(Rows from a data collection)

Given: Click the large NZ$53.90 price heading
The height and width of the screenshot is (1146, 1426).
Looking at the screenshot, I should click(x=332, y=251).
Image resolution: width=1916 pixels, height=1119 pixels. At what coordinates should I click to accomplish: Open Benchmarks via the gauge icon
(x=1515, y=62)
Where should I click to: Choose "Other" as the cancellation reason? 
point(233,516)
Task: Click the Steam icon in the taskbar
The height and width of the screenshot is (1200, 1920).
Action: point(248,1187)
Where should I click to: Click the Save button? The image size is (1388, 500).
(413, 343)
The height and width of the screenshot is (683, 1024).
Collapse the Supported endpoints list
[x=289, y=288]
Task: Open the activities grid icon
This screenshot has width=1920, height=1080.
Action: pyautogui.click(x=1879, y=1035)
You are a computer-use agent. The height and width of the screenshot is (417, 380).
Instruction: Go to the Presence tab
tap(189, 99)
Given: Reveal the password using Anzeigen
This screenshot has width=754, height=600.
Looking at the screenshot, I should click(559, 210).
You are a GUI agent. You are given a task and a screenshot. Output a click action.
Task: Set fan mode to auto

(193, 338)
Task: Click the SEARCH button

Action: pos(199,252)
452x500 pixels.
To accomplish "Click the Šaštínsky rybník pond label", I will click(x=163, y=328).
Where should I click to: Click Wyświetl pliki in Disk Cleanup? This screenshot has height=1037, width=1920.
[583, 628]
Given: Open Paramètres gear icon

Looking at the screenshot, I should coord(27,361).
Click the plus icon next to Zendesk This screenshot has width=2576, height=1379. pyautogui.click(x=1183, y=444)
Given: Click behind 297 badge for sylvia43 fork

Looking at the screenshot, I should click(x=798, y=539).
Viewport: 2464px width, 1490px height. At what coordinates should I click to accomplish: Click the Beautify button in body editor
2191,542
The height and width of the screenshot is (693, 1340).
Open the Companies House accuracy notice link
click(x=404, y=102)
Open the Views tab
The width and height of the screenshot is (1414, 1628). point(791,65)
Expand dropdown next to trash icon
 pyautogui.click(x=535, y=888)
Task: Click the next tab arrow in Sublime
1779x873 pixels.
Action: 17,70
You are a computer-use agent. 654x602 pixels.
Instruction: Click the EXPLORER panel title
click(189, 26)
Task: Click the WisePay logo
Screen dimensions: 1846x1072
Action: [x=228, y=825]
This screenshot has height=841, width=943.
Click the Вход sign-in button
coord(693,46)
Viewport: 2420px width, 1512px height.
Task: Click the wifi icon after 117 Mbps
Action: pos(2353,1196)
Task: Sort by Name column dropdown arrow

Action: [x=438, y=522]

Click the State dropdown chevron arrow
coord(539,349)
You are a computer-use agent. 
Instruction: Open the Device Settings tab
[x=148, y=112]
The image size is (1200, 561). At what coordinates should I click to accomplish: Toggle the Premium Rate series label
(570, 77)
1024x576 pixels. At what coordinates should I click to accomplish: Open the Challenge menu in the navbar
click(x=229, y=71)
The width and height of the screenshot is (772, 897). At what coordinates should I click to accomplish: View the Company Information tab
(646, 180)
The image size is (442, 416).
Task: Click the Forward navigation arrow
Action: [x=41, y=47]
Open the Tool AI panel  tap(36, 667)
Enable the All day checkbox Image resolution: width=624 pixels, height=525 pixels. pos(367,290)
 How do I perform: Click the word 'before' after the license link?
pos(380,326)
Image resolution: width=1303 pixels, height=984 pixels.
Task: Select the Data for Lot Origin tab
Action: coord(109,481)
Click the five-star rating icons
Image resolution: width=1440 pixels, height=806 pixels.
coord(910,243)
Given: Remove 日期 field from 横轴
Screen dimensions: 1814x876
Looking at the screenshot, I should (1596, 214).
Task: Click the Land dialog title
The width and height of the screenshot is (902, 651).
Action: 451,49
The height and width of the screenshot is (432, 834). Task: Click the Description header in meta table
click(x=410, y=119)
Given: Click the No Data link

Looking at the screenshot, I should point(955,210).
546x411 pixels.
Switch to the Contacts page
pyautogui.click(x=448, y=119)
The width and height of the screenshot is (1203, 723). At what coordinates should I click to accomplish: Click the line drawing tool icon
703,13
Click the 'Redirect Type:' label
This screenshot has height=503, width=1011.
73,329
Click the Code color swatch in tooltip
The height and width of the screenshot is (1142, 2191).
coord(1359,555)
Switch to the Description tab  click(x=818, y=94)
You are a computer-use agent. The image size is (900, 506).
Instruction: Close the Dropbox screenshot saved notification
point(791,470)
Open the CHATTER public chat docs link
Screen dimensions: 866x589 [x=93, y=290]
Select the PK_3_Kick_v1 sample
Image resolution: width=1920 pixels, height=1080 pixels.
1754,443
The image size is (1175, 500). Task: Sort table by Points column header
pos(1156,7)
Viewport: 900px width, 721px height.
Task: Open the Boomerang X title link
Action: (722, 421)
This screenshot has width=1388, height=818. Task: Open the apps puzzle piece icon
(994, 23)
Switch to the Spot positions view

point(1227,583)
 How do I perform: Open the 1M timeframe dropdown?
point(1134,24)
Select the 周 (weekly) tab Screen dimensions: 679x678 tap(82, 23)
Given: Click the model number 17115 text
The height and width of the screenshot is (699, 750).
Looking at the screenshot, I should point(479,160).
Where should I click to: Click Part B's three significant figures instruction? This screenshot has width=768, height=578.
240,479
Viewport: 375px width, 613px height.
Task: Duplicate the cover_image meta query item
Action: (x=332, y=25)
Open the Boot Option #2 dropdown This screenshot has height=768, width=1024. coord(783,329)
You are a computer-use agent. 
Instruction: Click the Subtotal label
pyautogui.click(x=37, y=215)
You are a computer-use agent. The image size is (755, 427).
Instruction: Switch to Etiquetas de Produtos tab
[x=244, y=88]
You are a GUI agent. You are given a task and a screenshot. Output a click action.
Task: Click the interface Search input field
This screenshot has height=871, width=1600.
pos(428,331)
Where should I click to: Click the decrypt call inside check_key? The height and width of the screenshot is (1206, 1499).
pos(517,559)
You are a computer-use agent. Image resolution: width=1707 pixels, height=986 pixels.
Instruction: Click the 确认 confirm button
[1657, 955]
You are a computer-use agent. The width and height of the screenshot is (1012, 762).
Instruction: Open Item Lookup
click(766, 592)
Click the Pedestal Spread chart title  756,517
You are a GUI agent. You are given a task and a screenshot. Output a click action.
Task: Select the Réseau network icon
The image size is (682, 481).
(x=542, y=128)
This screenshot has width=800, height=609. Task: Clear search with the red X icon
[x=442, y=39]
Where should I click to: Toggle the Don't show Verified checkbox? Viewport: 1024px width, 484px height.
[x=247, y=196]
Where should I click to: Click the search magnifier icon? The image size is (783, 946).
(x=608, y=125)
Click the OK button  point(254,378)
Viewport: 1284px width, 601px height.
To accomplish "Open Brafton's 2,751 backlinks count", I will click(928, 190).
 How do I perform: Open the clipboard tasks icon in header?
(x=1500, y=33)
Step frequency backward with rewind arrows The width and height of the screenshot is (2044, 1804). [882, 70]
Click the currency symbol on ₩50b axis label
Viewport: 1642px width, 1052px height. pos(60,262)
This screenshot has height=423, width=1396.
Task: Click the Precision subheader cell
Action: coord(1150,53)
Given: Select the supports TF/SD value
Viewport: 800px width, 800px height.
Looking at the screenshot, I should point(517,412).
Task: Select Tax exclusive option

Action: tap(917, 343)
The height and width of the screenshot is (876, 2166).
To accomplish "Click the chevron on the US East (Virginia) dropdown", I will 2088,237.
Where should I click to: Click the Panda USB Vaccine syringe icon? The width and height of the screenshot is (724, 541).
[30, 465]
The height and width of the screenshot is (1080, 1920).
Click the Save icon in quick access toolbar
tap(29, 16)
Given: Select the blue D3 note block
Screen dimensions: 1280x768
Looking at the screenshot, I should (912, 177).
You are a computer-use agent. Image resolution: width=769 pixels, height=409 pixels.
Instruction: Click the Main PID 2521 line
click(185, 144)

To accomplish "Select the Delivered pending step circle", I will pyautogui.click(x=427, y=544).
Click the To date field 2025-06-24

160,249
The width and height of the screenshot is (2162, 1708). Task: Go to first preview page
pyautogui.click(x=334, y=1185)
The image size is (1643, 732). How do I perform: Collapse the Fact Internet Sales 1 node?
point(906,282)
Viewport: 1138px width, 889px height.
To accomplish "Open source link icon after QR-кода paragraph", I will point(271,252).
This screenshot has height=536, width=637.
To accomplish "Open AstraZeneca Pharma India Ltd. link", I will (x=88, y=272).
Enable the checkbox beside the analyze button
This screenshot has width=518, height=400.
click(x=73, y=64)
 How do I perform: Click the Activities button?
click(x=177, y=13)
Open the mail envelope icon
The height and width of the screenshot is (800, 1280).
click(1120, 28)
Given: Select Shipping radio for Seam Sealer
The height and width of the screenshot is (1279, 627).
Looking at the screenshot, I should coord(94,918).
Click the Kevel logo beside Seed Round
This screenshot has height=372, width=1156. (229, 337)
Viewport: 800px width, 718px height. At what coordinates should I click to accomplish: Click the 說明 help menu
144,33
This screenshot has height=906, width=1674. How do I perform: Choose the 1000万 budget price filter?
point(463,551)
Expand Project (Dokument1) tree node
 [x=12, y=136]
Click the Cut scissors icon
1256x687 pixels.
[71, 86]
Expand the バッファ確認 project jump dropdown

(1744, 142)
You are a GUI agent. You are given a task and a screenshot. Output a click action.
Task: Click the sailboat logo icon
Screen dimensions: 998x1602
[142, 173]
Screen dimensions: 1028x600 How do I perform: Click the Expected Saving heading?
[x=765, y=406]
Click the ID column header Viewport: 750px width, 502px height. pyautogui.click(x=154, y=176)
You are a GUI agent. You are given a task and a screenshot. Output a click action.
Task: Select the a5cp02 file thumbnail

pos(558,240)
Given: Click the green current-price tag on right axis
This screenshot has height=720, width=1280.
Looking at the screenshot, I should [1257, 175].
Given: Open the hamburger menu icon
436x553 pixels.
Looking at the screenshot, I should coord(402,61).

▸ **Stated exercise**
Copy out verbatim the rows from the line containing "You are a computer-use agent. 654x602 pixels." through the line containing "Action: [x=438, y=522]", including both of those lines.

▸ **Exercise response**
You are a computer-use agent. 654x602 pixels.
Instruction: Click the EXPLORER panel title
click(189, 26)
Task: Click the WisePay logo
Screen dimensions: 1846x1072
Action: [x=228, y=825]
This screenshot has height=841, width=943.
Click the Вход sign-in button
coord(693,46)
Viewport: 2420px width, 1512px height.
Task: Click the wifi icon after 117 Mbps
Action: pos(2353,1196)
Task: Sort by Name column dropdown arrow

Action: [x=438, y=522]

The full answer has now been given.